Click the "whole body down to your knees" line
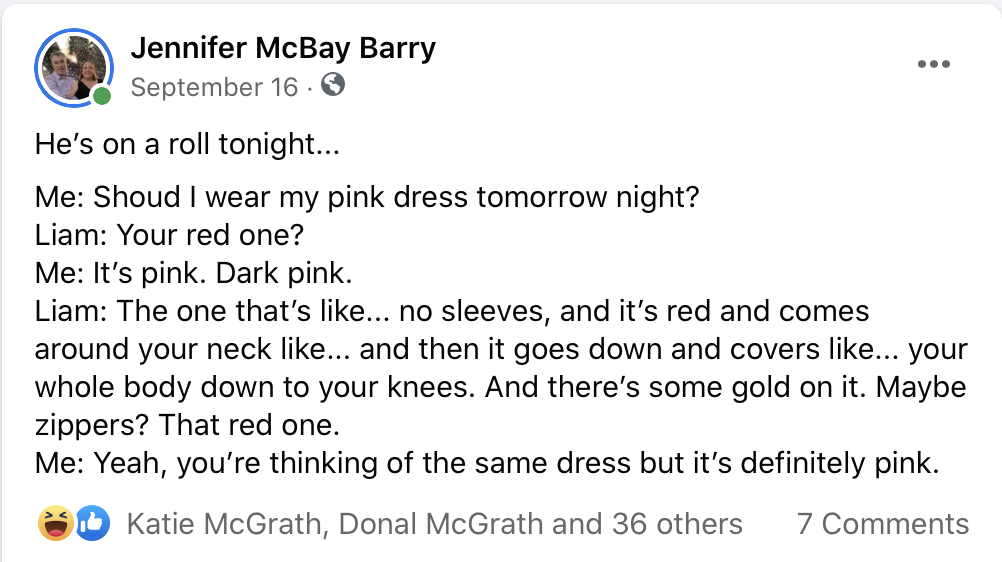 pos(500,388)
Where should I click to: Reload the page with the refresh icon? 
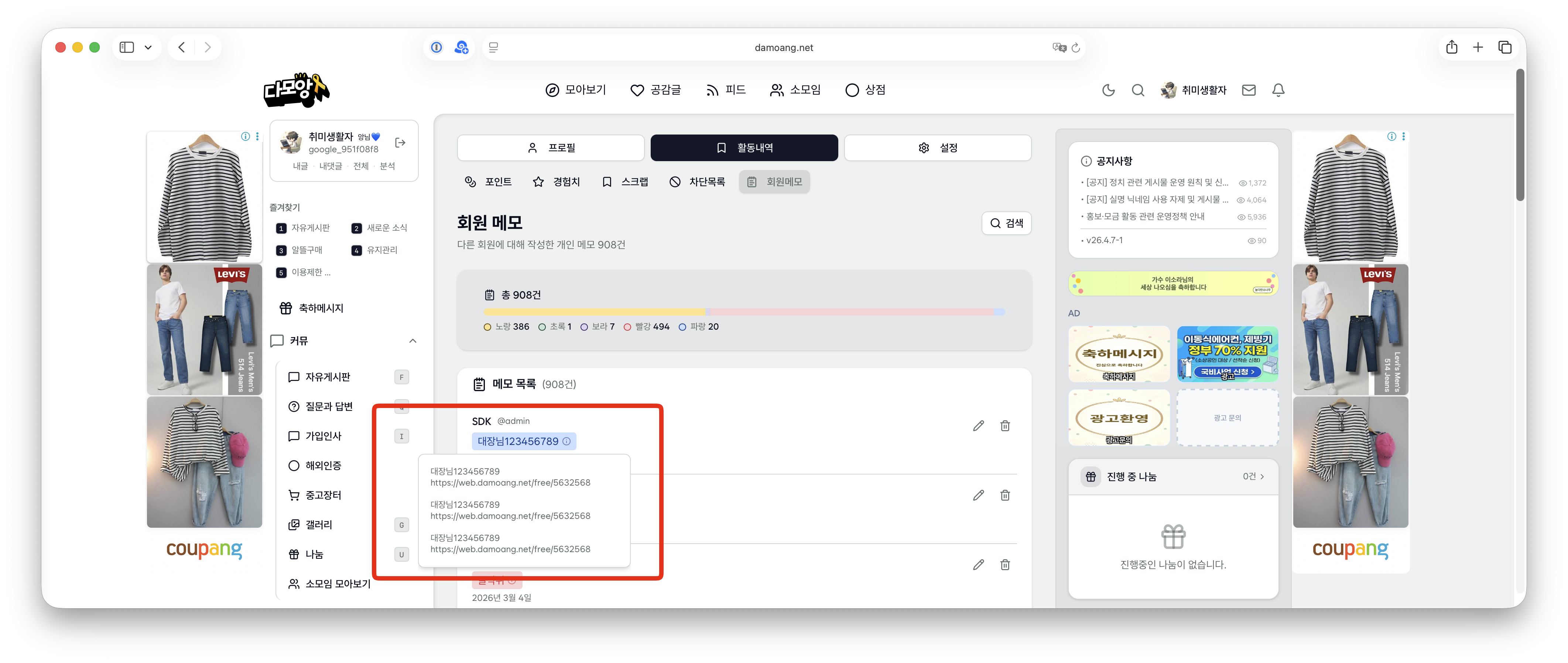pyautogui.click(x=1076, y=48)
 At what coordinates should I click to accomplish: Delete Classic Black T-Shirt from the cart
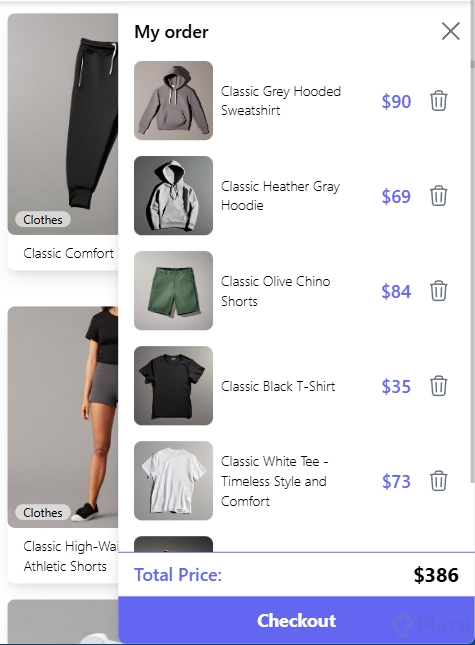(x=438, y=386)
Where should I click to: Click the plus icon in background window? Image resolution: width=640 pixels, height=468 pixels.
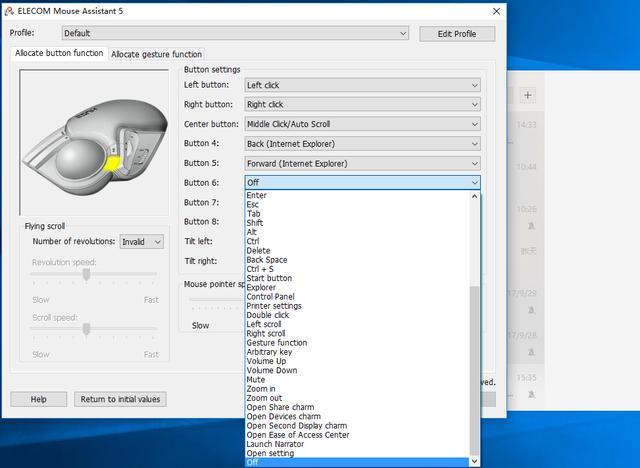tap(528, 95)
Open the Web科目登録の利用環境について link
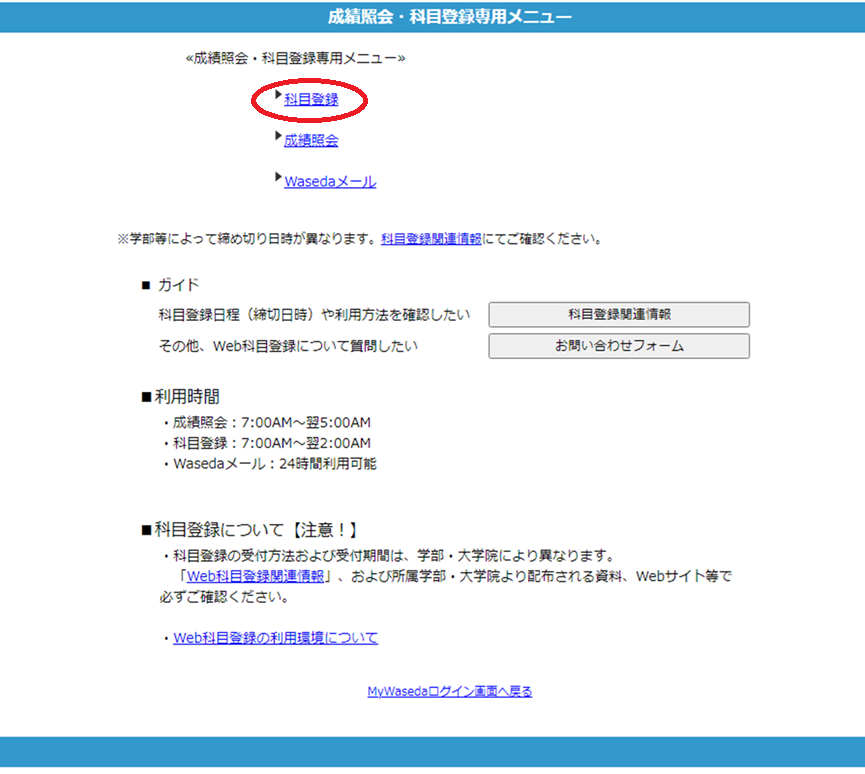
▬▬▬▬▬▬
• [Assigned task] Start to finish, write out the data above exactly, omitting all pictures.

• [Solution for this task]
Click the "whole body down to your knees" line
 pos(500,388)
Where should I click to: Reload the page with the refresh icon? 
pyautogui.click(x=1076, y=48)
 At what coordinates should I click to accomplish: Delete Classic Black T-Shirt from the cart
(x=438, y=386)
Where should I click to: Click the plus icon in background window? Image resolution: width=640 pixels, height=468 pixels.
tap(528, 95)
Open the Web科目登録の利用環境について link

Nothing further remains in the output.